State v. Cushard, SC 19708

Decision Date17 April 2018
Docket NumberSC 19708
Citation181 A.3d 74,328 Conn. 558
CourtConnecticut Supreme Court
Parties STATE of Connecticut v. Robert CUSHARD

Daniel J. Krisch, assigned counsel, for the appellant (defendant).

James M. Ralls, assistant state's attorney, with whom, on the brief, were David S. Shepack, state's attorney, and Dawn Gallo, supervisory assistant state's attorney, for the appellee (state).

Palmer, McDonald, Robinson, D'Auria and Vertefeuille, Js.

D'AURIA, J.

In this certified appeal, we consider whether the defendant is entitled to a new trial following an allegedly inadequate waiver of the right to counsel. The defendant, Robert Cushard, was charged with crimes stemming from the robbery of an antiques dealer in New Hartford. Several months before his trial, the defendant moved to discharge his appointed public defender and to represent himself. The trial court granted the motion after canvassing the defendant about his decision. About four months later, the trial court canvassed the defendant a second time about whether he wanted to represent himself, and the defendant maintained that he did. After a trial, a jury found him guilty of certain crimes in connection with the robbery, and the trial court rendered judgment consistent with the verdict.

The defendant appealed from the judgment of conviction to the Appellate Court, claiming in part that his initial waiver of the right to counsel was not knowing and voluntary because the first canvass was inadequate and that he was thus deprived of his sixth amendment right to counsel. He argued that a new trial was mandated as a remedy for this alleged sixth amendment violation without the need to show any harm. The Appellate Court agreed that the first canvass was deficient but declined to grant a new trial. State v. Cushard , 164 Conn. App. 832, 840, 137 A.3d 926 (2016). Instead, the Appellate Court concluded that the error in the first canvass was subject to harmless error analysis. Id., at 855, 137 A.3d 926.

According to that court, reversing the judgment was unnecessary because the defendant's lack of counsel before trial was harmless inasmuch as he was canvassed a second time, before trial, and maintained his choice to represent himself; therefore, the defendant had failed to identify any harm flowing from his earlier, inadequate waiver of the right to counsel that rendered his trial fundamentally unfair. Id., at 855–57, 137 A.3d 926.

We do not consider whether the defendant had knowingly and voluntarily waived the right to counsel after the first canvass because we agree with the Appellate Court that any error in the court's acceptance of his waiver of the right to counsel following that canvass was subject to harmless error review and was harmless beyond a reasonable doubt as a result of the second, adequate canvass. We therefore affirm the judgment of the Appellate Court.

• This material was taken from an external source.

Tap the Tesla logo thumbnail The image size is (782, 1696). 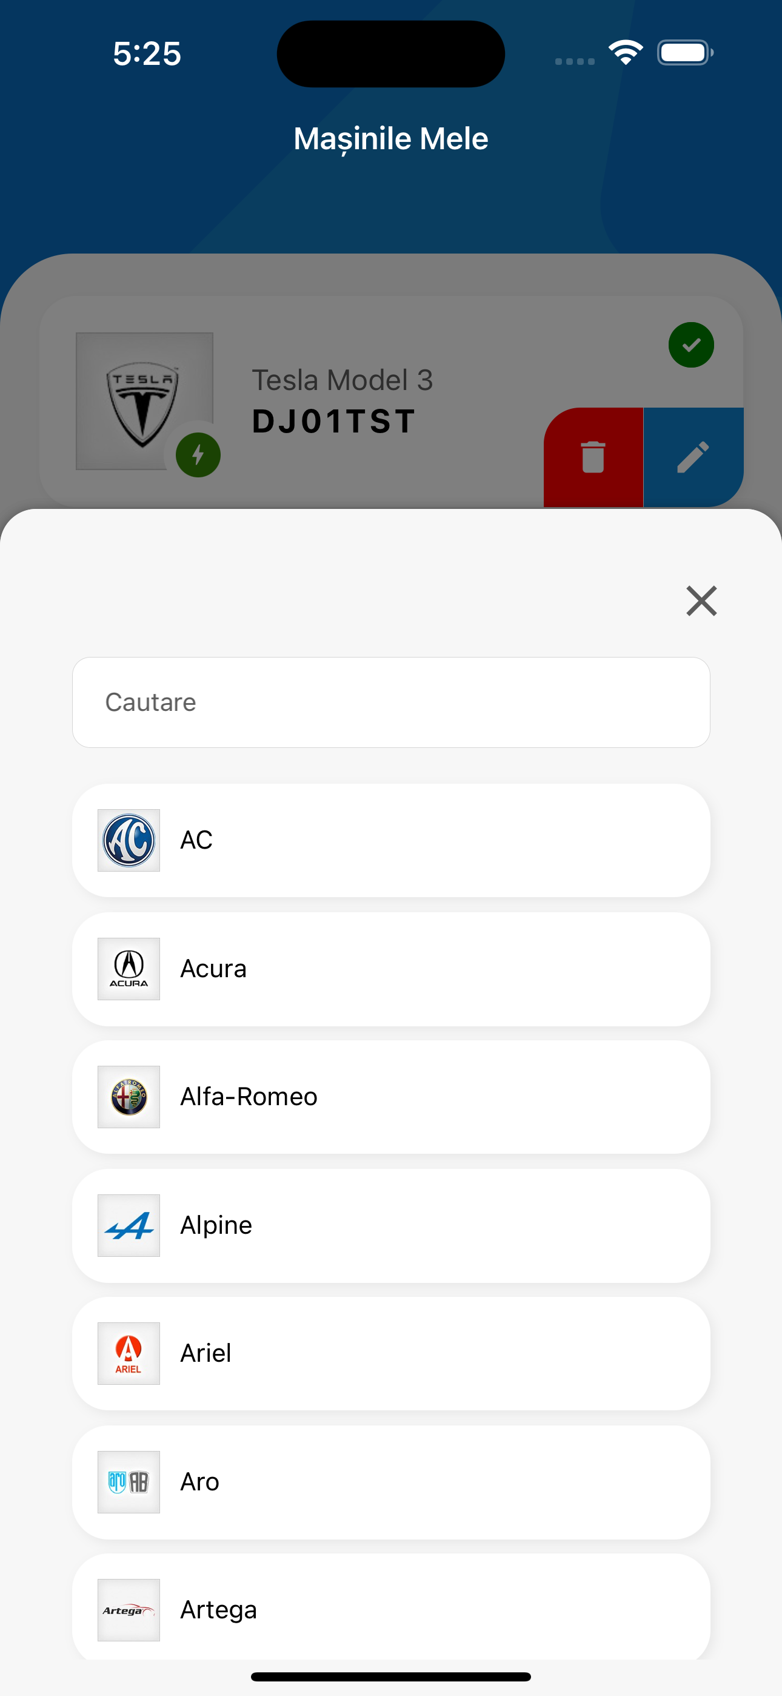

The record contains the following facts, which the jury reasonably could have found, and additional procedural history. The robbery at issue occurred on August 2, 2011. The defendant had arranged to sell some items to the victim, an antiques dealer with whom he had previously done business. Shortly after arriving at the dealer's store, the defendant grabbed a wrench that was in the store, hit the dealer over the head, and threatened to stab him with a sharp object (apparently an awl). The defendant demanded money from the dealer, who reached into his pocket and handed the defendant about $600 to $800 in cash, along with his driver's license and credit cards. The defendant took the money and fled the store. The dealer, bleeding and dizzy from the blow to the head, was taken to the hospital for treatment. The attack caused him to permanently lose all hearing in his right ear and partial hearing in his left ear. He also has difficulty with his balance and has lost much of his senses of smell and taste.

Two days after the robbery, on August 4, 2011, the defendant was arrested and charged in connection with the crime. He was arraigned the following day. During the arraignment, the court appointed Christopher Cosgrove, a public defender, to represent the defendant. The state summarized the factual basis for the charges, and the trial court set bond. The defendant was unable to post the bond, so he remained incarcerated.

Several months later, in December, 2011, Cosgrove moved for a competency evaluation of the defendant; see General Statutes § 54–56d ; explaining that his interactions with the defendant led him to question whether the defendant could participate in his own defense. The trial court granted the motion and ordered an evaluation. Following the evaluation results, the court found the defendant incompetent to stand trial but that he was capable of being restored to competency and ordered treatment. In April, 2012, the trial court heard evidence regarding the status of the defendant's competency and treatment. Relying on a follow-up evaluation of the defendant, the court determined that he was competent to stand trial and had simply been unwilling to cooperate in the evaluations and proceedings. The defendant does not challenge on appeal any finding related to his competency.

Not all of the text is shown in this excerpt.